How does one put across a reasoned, factually argued case when brute invective, ad hominem abuse, brazen untruths, omissions and emotive sloganising is all that is coming from the other side?

This would be less of a problem if the latter approach was confined to individual letter writers or spokespeople for organisations that have an overt anti-Israel agenda.

The problem is that overwhelmingly, the same unbalanced, emotion-driven rhetoric is being served up by those who, at least theoretically, should be expected – simply from a professional point of view – to adopt a reasonably nonpartisan approach that weighs and takes into account all conflicting claims. They include university academics, political leaders and the mainstream media in general.

I am not even bemoaning the absence of occasional commentary explicitly supportive of Israel. What is becoming more and more apparent is that even the taking of a neutral, even-handed stance on the question is being thrust off the table. Nowadays, no-one can attempt a middle-of-the-road analysis without being reviled as a Zionist stooge and therefore an apologist for colonialism, racism, apartheid, ethnic cleaning and baby killing.

Under the circumstances, it is to be expected that those without any particular axe to grind prefer to stay out of the whole debate rather than jeopardise their professional standing. When it comes to Israel, a pernicious form of ultra-leftist post-colonial McCarthyism has taken root, with those espousing virulent anti-Israel positions being given free rein to impose their ideology on everyone else while forcing all dissenting opinion to the margins.

I was for many years grateful to be a product of the humanities faculty at Rhodes University. It was particularly shocking to learn, therefore, that shortly after last year’s Gaza conflict, members of that faculty voted by a substantial margin in favour of a resolution making any participation by Israeli academics (as well as “official representatives from Israel”) in university programmes, academic or otherwise, conditional on their first condemning the actions of the Israeli government.

Specifically, it was resolved that Israelis be “requested” prior to being formally invited on campus to make a statement “renouncing the use of lethal military force by the Israeli government against unarmed civilians in Palestine”.

That Israel was deliberately targeting civilians was presented not as an interpretation, and a strenuously contested one at that, but as a given fact from which no dissent was allowed.

What it amounted to was that an institution ostensibly founded on the principles of free intellectual enquiry and debate, was dictating to other scholars what opinion they were required to adhere to as a precondition for being allowed to practise their profession. It is scandalous that such a resolution could have been seriously debated at all, let alone passed – and with just a handful of dissenting voices to boot.

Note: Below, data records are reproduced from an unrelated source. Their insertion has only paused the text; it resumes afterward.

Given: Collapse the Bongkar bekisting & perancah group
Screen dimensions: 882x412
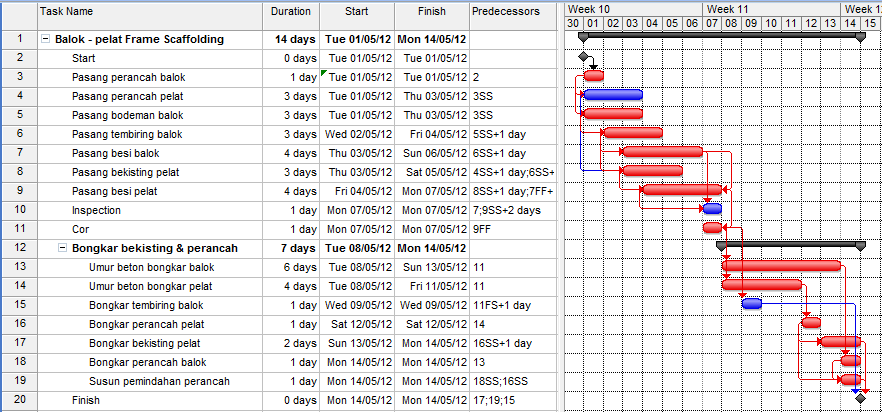Looking at the screenshot, I should point(62,248).
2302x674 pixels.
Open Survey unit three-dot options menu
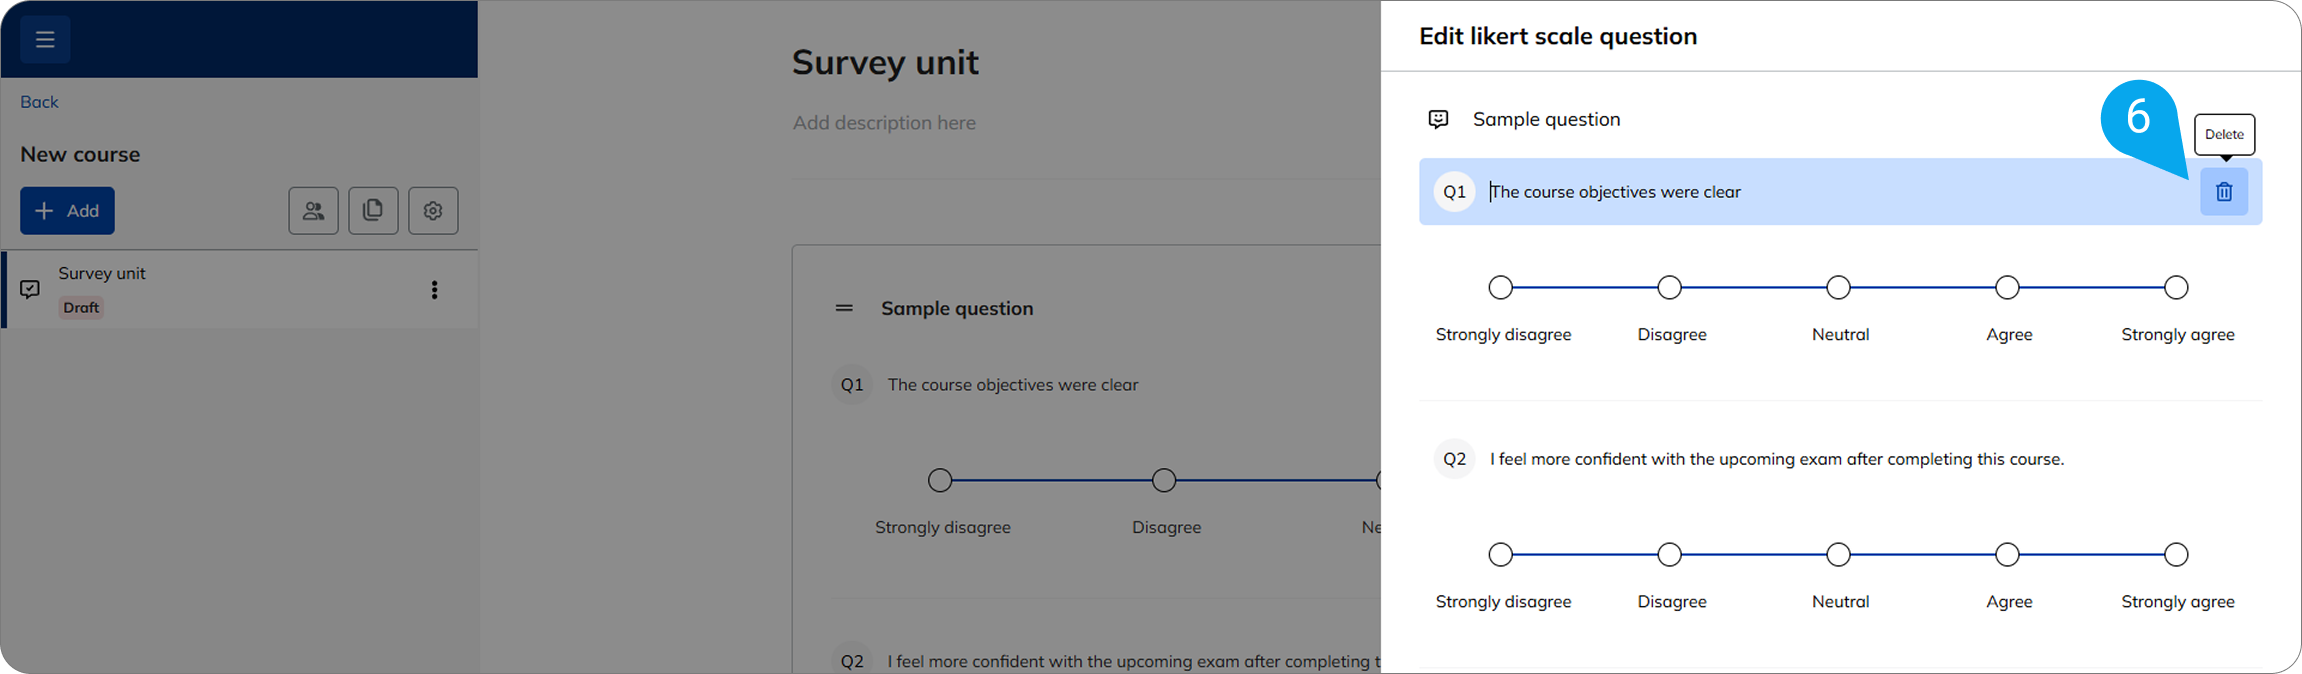point(434,290)
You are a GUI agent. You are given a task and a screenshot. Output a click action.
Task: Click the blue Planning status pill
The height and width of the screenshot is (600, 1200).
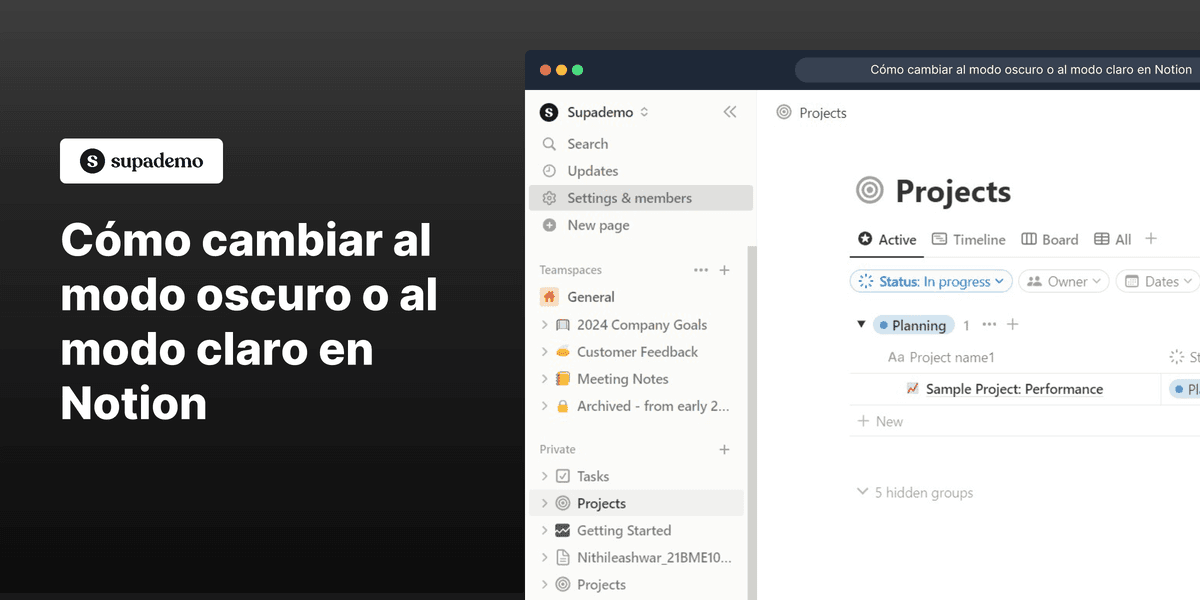click(913, 324)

I have little doubt that many, if not most, of those voting in favour of the resolution, did so out of fear of being labelled as Zionist sympathisers and ostracised by their peers. It is some comfort at least that the university itself declined to endorse the policy.

However, the incident was depressing evidence of how, far from making a reasoned, scholarly contribution to the discussion as one would expect professional intellectuals to do, academics are among the worst offenders when it comes to spreading jaundiced misinformation.

Nor is it a new development for Israeli academics – over and above their counterparts from anywhere else in the world – to be confronted with demands that they condemn their own country before being allowed to speak, regardless what their subject might be.

A few years ago, an Israeli national arriving to deliver a paper at the annual SA Sociological Association (SASA) conference was informed at the last minute that he was expected to make such a statement; when he refused, the entire gathering staged a walk-out, without a single person remaining to protest against this shameful treatment of a colleague.

Subsequently, it was made official SASA policy that Israeli academics be included in its programmes only once they had made an appropriate statement distancing themselves from Israel’s actions.

The outlook looks bleak indeed, but fortunately, not all appears to be lost. Recently, a group of young South African leaders stood up to a sustained campaign of abuse, threats and intimidation to go on a six-day exploratory visit to Israel under the auspices of the SA-Israel Forum.

None of them had been in any way pro-Israel to start with, and not a few had even taken an active part in boycott campaigns against it. On hearing them report back on their visit, there is no doubt that their views have undergone a profound change, not because they have suddenly become pro-Israel and/or anti-Palestinian, but because they have heard and honestly engaged with views differing from the narrative that had been presented to them as the sole truth and come to their own conclusions.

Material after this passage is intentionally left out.